The Center For Applied Psychophysiology and Self-regulation constitutes a brand new presence within RIT's innovative Institute for Health Sciences and Technology. The concept of the Center developed out of conversations with RIT's President, William W. Destler, Ph.D., his wife, clinical psychologist, Rebecca Johnson, Ph.D., and Laurence I. Sugarman, M.D., a community pediatrician in Rochester, New York. Dr. Destler and RIT were planning the Institute. Dr. Sugarman was looking for a platform from which to explore the potential for growth in the field of psychophysiological self-regulation to benefit youth in Rochester community and beyond. Both envisioned programs that integrated education, research, and clinical care: a good fit. After a year of discussion, resource development, and building of collaborative projects, the Center was born, with Dr. Sugarman as its Director (as well as and entire staff) in January, 2011. Both President Destler and Dr. Sugarman are fond of noting that, while not requisite, it did not hurt their collaboration that both men play the banjo.
Under the administrative umbrella of the Institute of Health Sciences and Technology it is expected that the newborn Center for Applied Psychophysiology and Self-regulation will grow and develop rapidly to include program coordinators in education, research, and clinical care over the next three years.
Laurence I. Sugarman, MD, FAAP, ABMH is Director of the Center for Applied Psychophysiology and Self-regulation at the Rochester Institute of Technology, a developmental and behavioral pediatrician at the Easter Seals Diagnostic and Treatment Center in Rochester, New York, and Clinical Associate Professor in Pediatrics at the University of Rochester School of Medicine and Dentistry.
After completing his undergraduate degree at Washington University in Saint Louis, Missouri, he worked as a technician at the St. Louis Children's Hospital clinical virology laboratory, then completed the St. Louis Inter-institutional Physician Assistant Program before entering the University of Missouri School of Medicine. There he received his M.D., magna cum laude, and was elected to alpha omega alpha, the national medical honor society. He completed his residency and Senior Chief Residency in pediatrics at the University of Rochester, where he was awarded both the Outstanding House Officer Teaching Award and the Gilbert Forbes House Officer Research Award.
In his first eighteen years after residency, Dr. Sugarman conducted a solo, community-based primary care practice. During this time, confronted with the usual torrent of psychobiological problems that are an increasing part of general pediatrics, he developed an interest in clinical strategies that address these problems. The most successful strategies included relaxation practice, biofeedback, and hypnosis. He has emerged as a national leader in training, practice, teaching, and writing in the field of hypnosis with children. He is an Approved Consultant, Fellow in Clinical Hypnosis, past Vice President, and current Co-Director of Education for the American Society of Clinical Hypnosis, as well as President of the American Board of Medical Hypnosis, the credentialing body for competency in clinical hypnosis for US physicians. He served on the teaching faculty for the Society of Developmental and Behavioral Pediatrics Clinical Hypnosis Workshops and the Executive Committee of the Section on Developmental and Behavioral Pediatrics of the American Academy of Pediatrics. He is sought after around the world to lecture and conduct workshops.

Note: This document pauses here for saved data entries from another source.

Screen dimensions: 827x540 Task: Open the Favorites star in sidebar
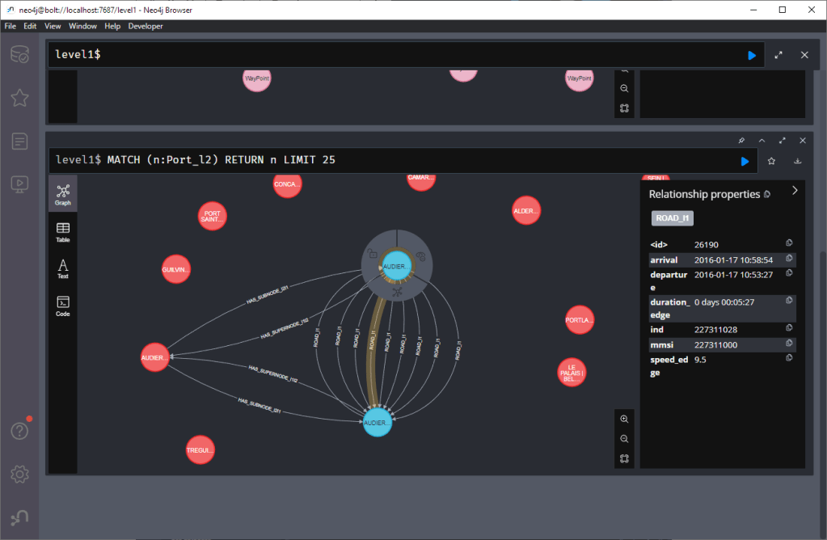[x=19, y=98]
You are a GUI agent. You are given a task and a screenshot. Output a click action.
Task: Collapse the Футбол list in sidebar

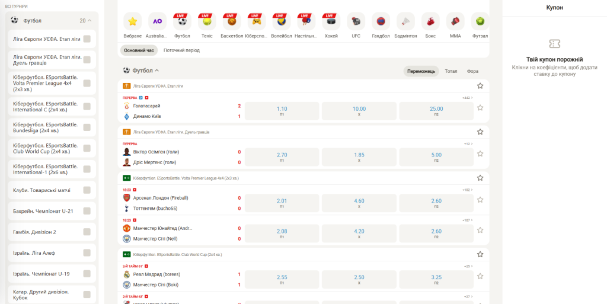pyautogui.click(x=90, y=21)
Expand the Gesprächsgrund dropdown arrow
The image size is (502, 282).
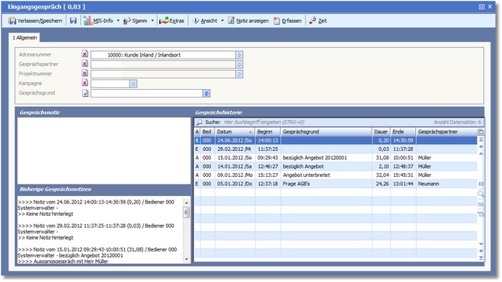pyautogui.click(x=206, y=93)
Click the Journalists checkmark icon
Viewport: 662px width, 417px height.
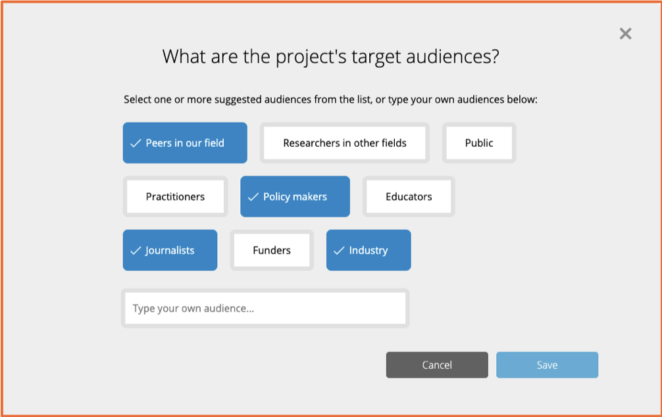click(x=136, y=251)
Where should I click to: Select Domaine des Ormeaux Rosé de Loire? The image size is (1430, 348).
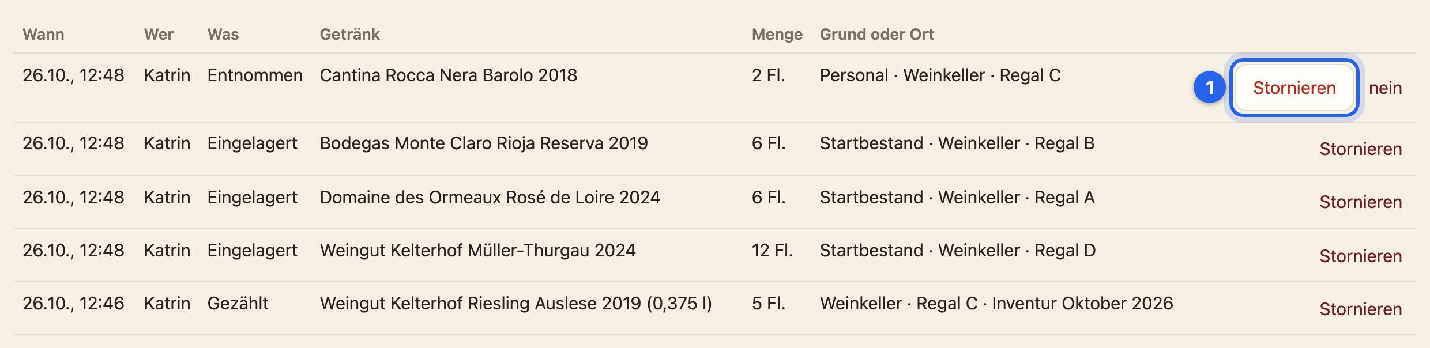pos(490,198)
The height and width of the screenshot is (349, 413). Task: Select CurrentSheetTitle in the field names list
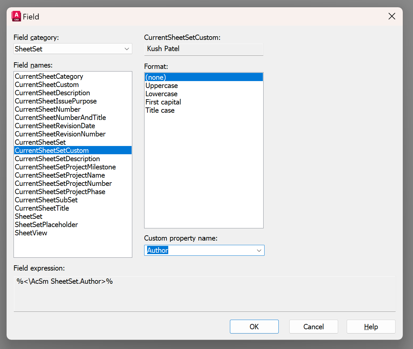(42, 208)
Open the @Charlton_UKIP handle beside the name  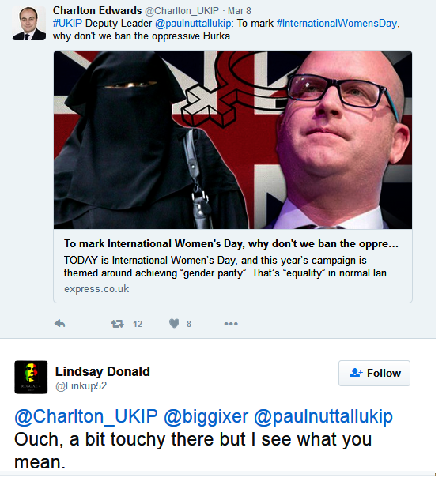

Dr. Sugarman has published numerous papers, audiorecordings and book chapters and has produced an internationally-acclaimed videodocumentary, Hypnosis in pediatric practice: imaginative medicine in action. With Dr. William Wester, Dr. Sugarman has co-authored and co-edited the first new textbook on pediatric hypnosis in over a decade, Therapeutic Hypnosis with Children and Adolescents. He has received awards and citations for his efforts in this field, the essence of which, he writes, is "studying and investing in the therapeutic potential of each child's imagination."
Meanwhile, Dr. Sugarman has been a performing musician for much longer than he has been a doctor. His albums, Old Magic, Space, and Abe's Lily: New Traditional Music, with both traditional and original compositions on the banjo, have received critical acclaim for both their originality and technical range. He says he would be happy just being a banjoist, but he would probably still need to keep his malpractice insurance.